## Work to complete
From the first line to the last, set down the material exactly and drop every picture.

*** Block opens ***

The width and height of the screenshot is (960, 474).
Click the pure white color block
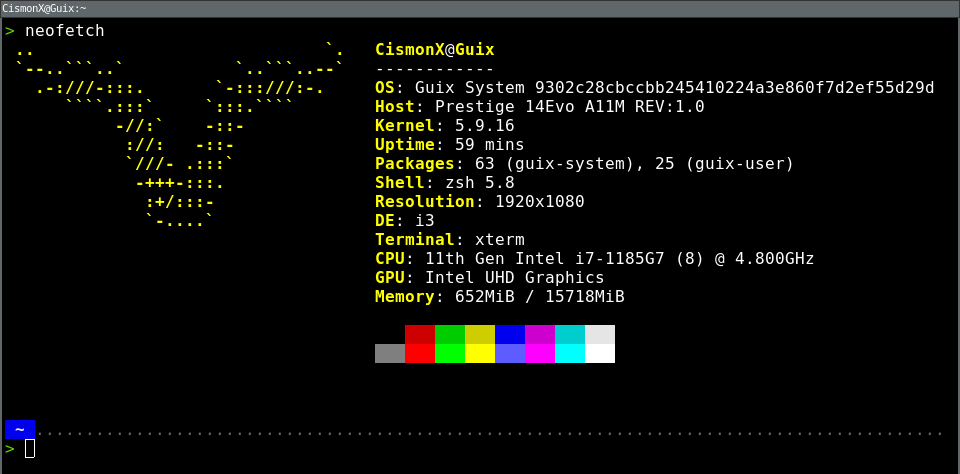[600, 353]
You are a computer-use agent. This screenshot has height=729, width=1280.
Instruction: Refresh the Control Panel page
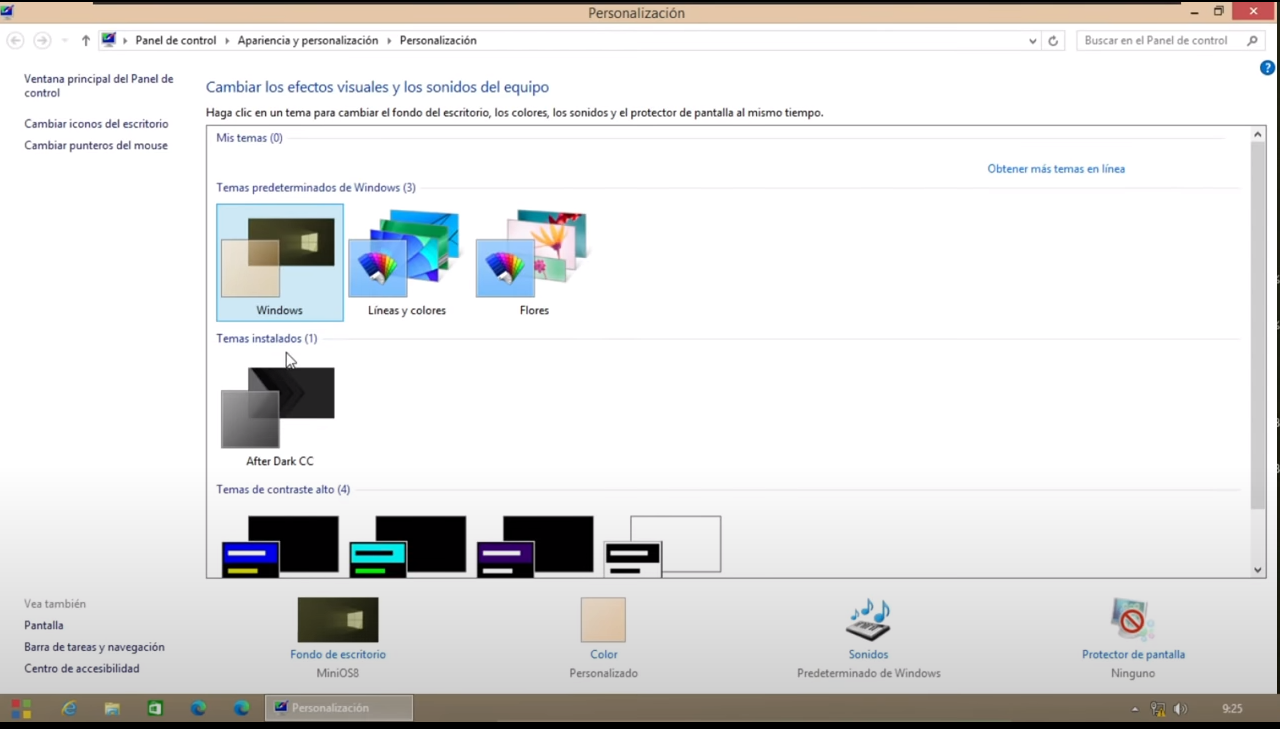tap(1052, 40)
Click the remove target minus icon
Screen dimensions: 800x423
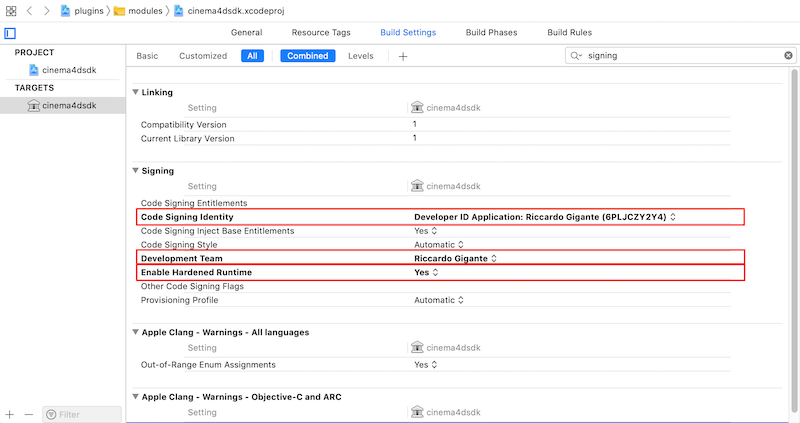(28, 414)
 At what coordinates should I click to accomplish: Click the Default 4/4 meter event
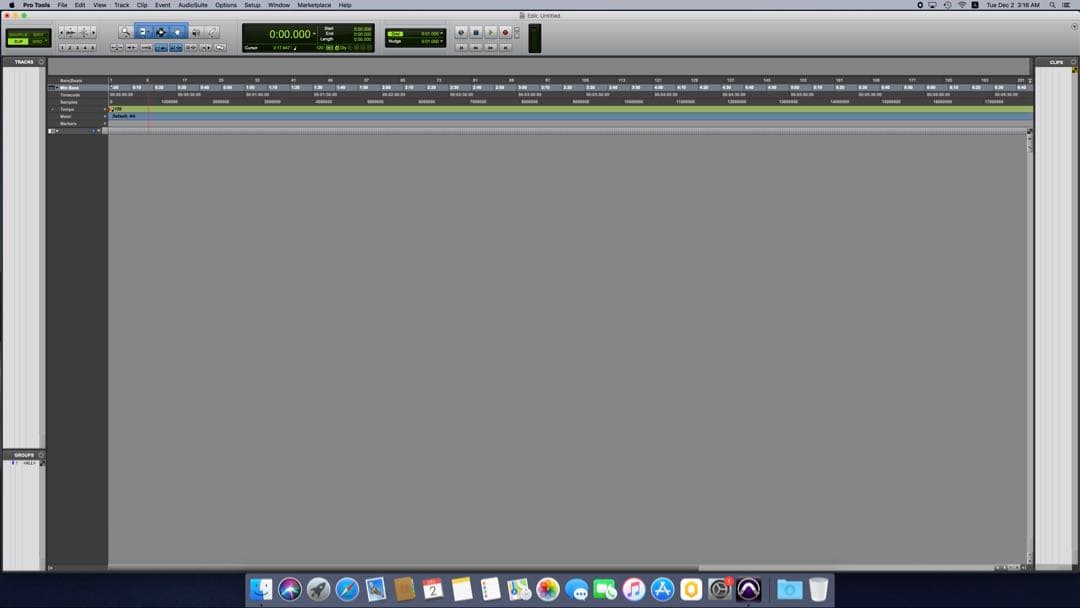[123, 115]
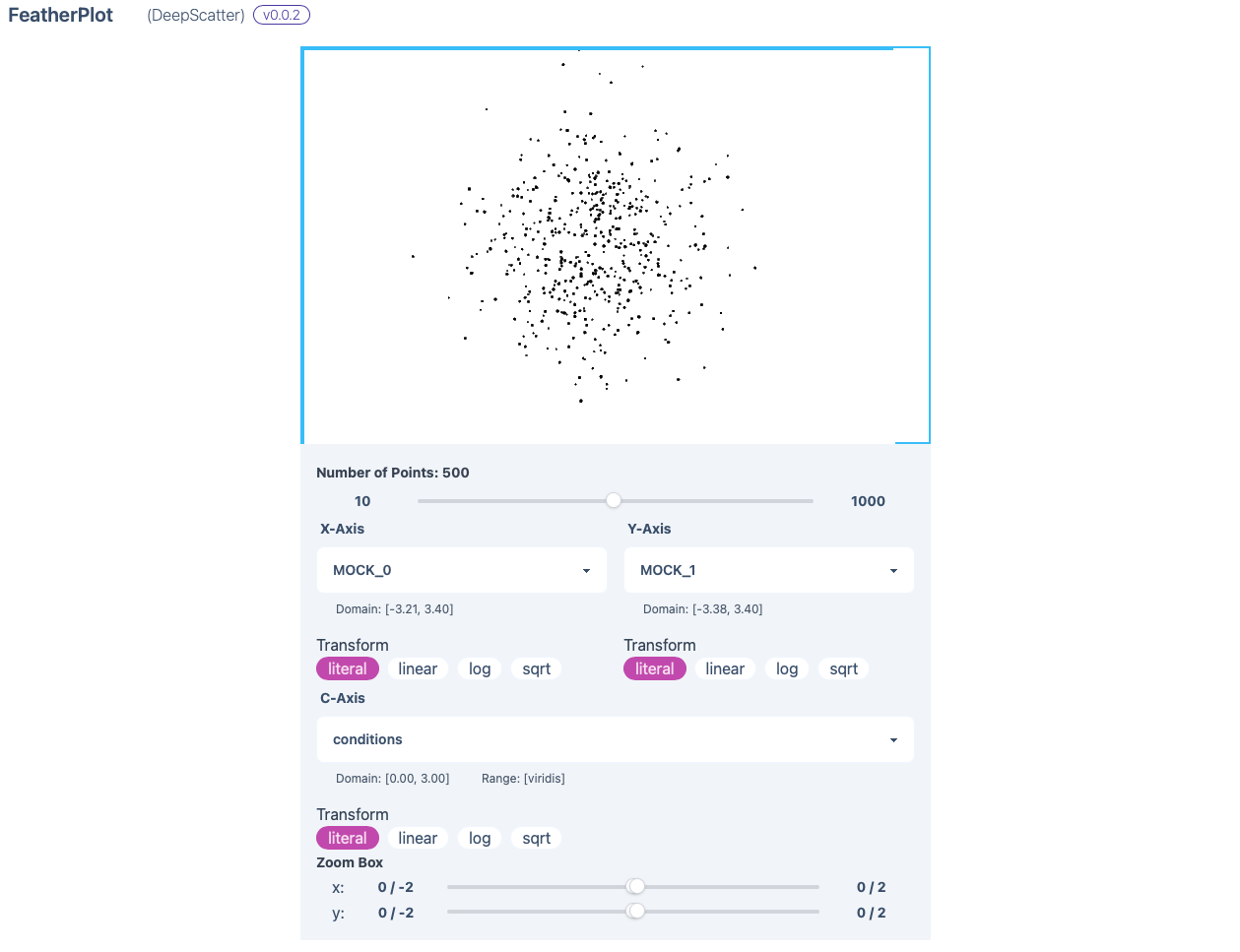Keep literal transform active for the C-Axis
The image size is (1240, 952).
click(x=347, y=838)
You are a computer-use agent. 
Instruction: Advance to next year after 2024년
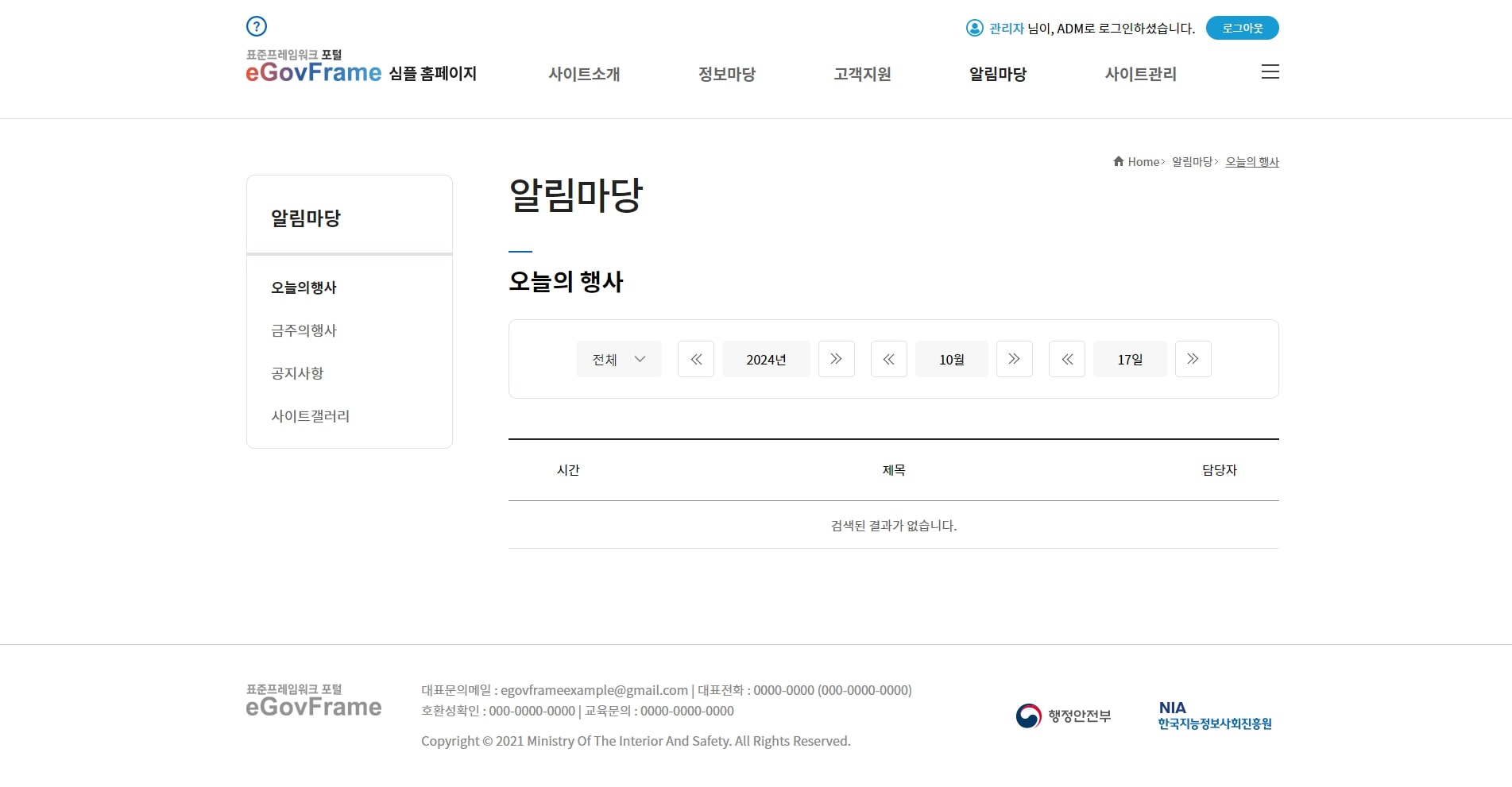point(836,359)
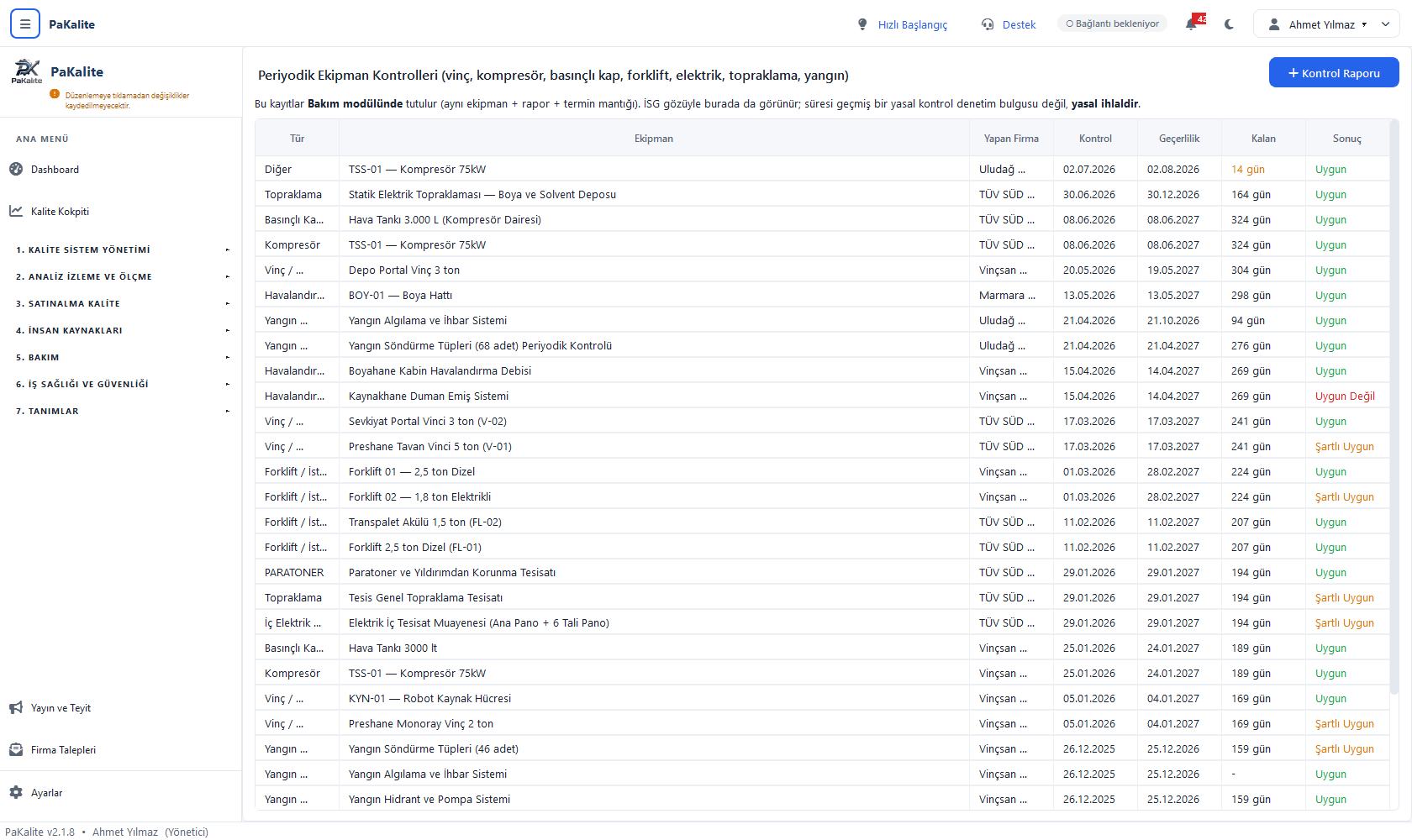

*** Block closes ***

## Solution to this problem
The width and height of the screenshot is (960, 474).
Click the pure white color block
[600, 353]
You are a computer-use agent. This screenshot has height=729, width=1280.
Instruction: Refresh the Control Panel page
tap(1052, 40)
Click the remove target minus icon
Screen dimensions: 800x423
(28, 414)
 At what coordinates should I click to accomplish: Click the Default 4/4 meter event
[123, 115]
Keep literal transform active for the C-Axis
The image size is (1240, 952).
click(x=347, y=838)
You are a computer-use agent. 
Instruction: Advance to next year after 2024년
point(836,359)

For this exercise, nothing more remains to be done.